The revisions come as Brazilian pharmaceutical companies are concerned about confusion over the difference between retest and expiration dates for excipient suppliers, David Schoneker, director of global regulatory affairs at Colorcon, told attendees of Excipient Fest in Baltimore on Tuesday.
Some local excipient manufacturers have been disposing of excipients after the prescribed retest date, which they assumed was also the expiration date of the inactive drug products, Schoneker said. The confusion was related to the Portuguese term for “shelf life,” which was equating the retest and expiration dates for some of the excipients, he added, noting the “concept of expiration date and retest date was not well understood and the GMP guideline needed some work to get it right.”
The intervals for the retesting of pharmaceutical excipients are typically a fraction of the expiration intervals, which help to explain when an excipient no longer complies with the stability and specifications from when it was produced, Schoneker explained.
“When we talk about retest interval, you’ve determined at what level degradation” might have begun to occur so testing can take place to ensure the excipient should still be left on the market, he said.
“The use of retest intervals as expiration intervals led to unnecessary drug rejections and the potential for drug shortages” without any patient safety benefit, Schoneker said. In August 2012 a team from IPEC-Americas did a side-by-side comparison between the Brazilian and IPEC guidelines to discuss necessary changes. Another workshop is planned for this August, potentially prior to when Anvisa releases the new guidelines.
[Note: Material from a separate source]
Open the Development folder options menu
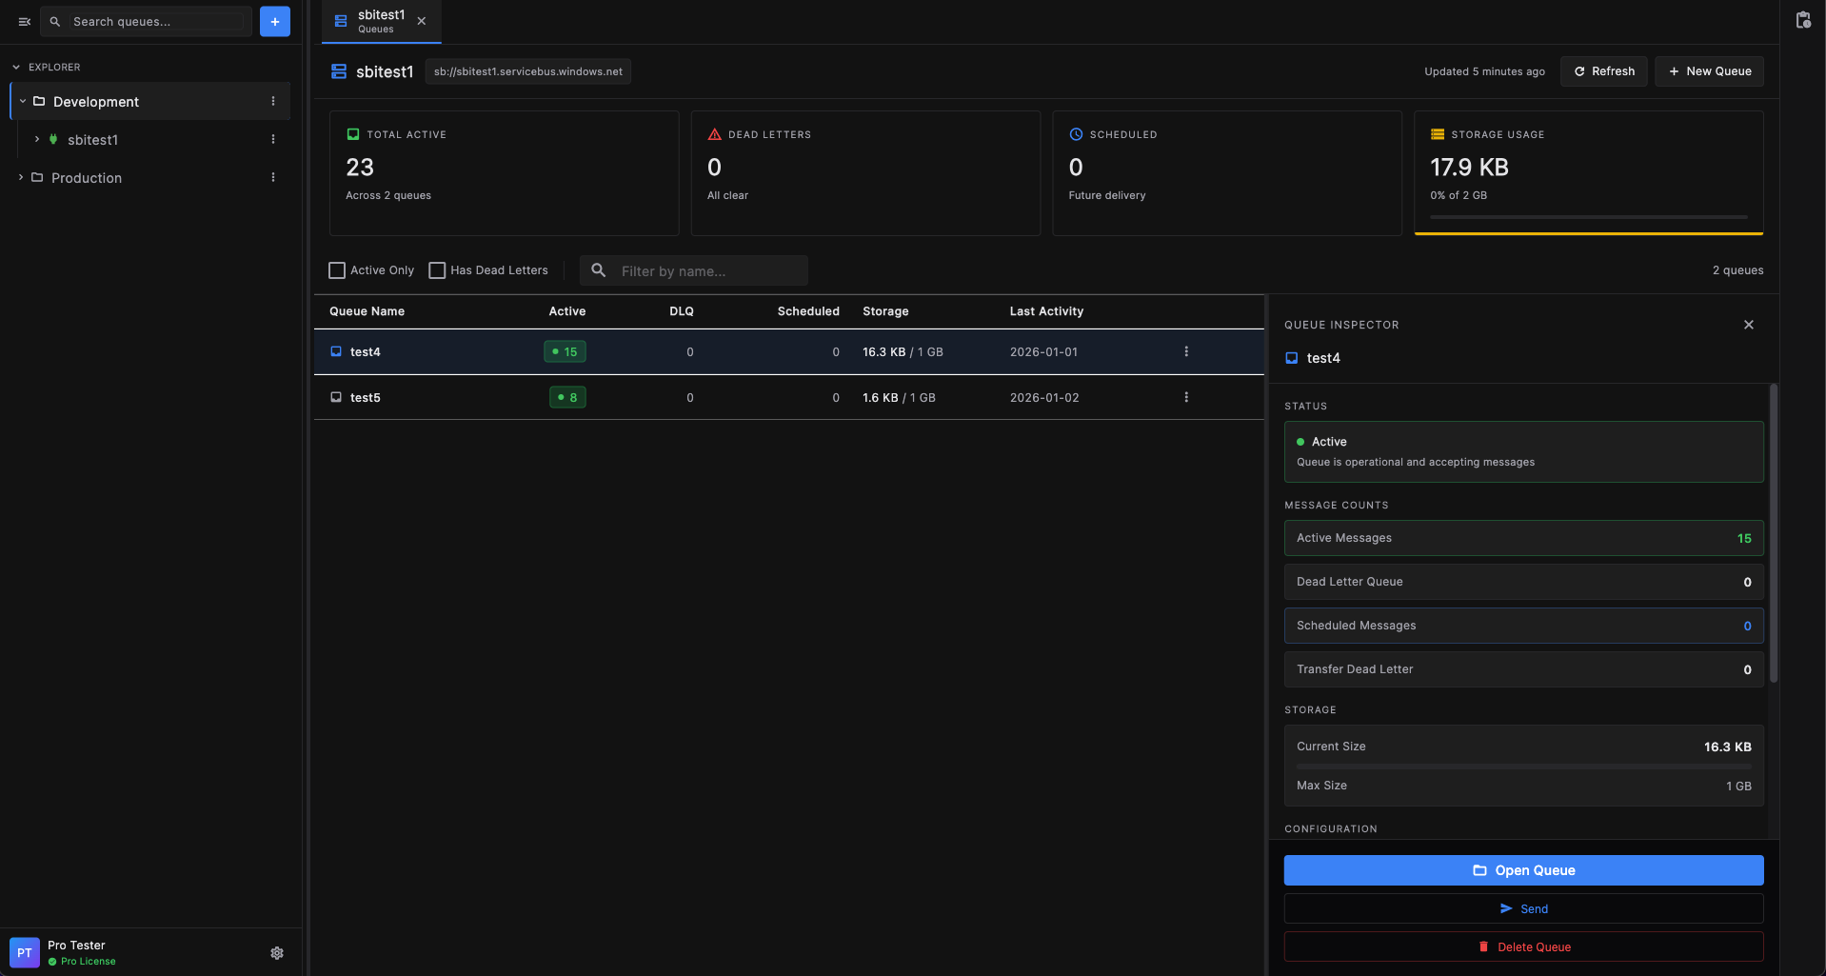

However, the revisions to the GMP guideline, which was first published in early 2012, will not come with an additional draft or be available for public comment, he noted.
Titanium Dioxide in Brazil
Schoneker also pointed out that late last year a Brazilian bill approved by the country’s Environmental & Sustainable Development Commission would prohibit titanium dioxide in food as a health risk. Although the bill was unrelated to pharmaceutical products, a number of large pharma companies were concerned that it could be extended to their industry, which would pose serious problems considering pigment grade titanium dioxide is used in nearly all drug products, Schoneker said.
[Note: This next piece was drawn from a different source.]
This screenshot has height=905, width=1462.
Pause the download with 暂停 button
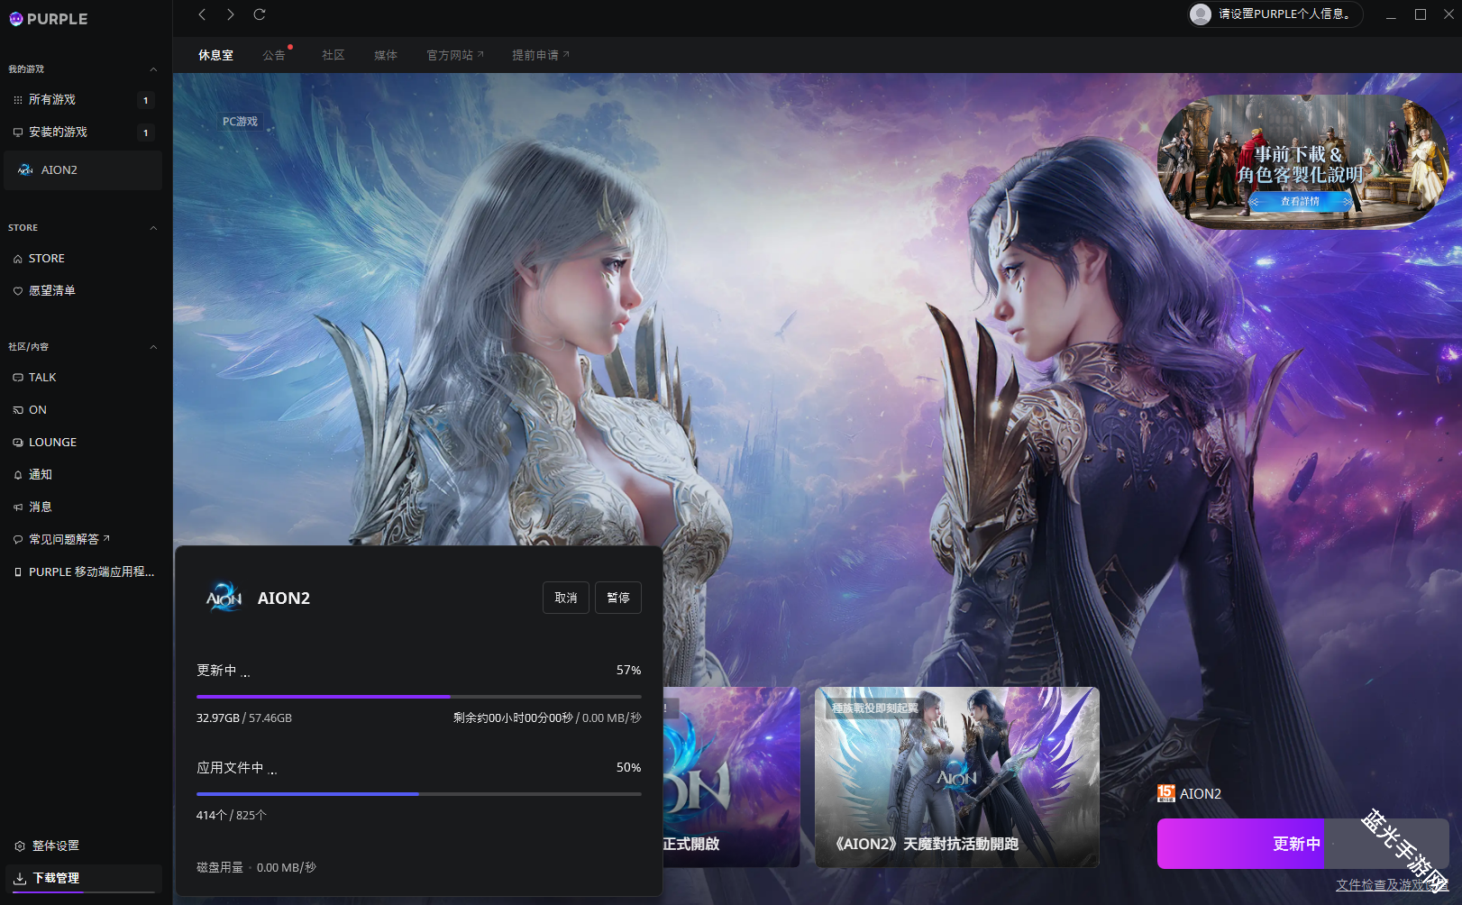(618, 599)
But upon further review, it seems the bill confused nano grade titanium dioxide with pigment grade titanium dioxide and the published literature causing the controversy was not scientific, Schoneker said.
“When people start talking about nano grades, everyone gets nervous,” he said. “There are absolutely no safety issues with pigment grade” titanium dioxide.
IPEC in Argentina
Similar to Brazil, Argentina also lacks definitive regulations around its excipients but the development towards such regulations is progressing. Over the past two years, two of IPEC’s GMP guides have been translated into Argentinian Spanish, and the IPEC GDP audit guideline will be translated soon.
An Argentinian regulation governing genotoxic impurities from 2012 also caused some major concerns among the excipient manufacturers in the country. The regulation created hurdles for excipient manufacturers and was previously excluded from ICH guidelines on such toxicities, Schoneker said.
IPEC’s work in Brazil and Argentina may eventually lead to a new group for IPEC. Latin America has “completely different regulations in many of the countries, and it’s probably a little early to start thinking about an IPEC-Latin America,” Schoneker said, noting that once the international group has begun work with some of the major markets, such a group might be formed “further down the road.”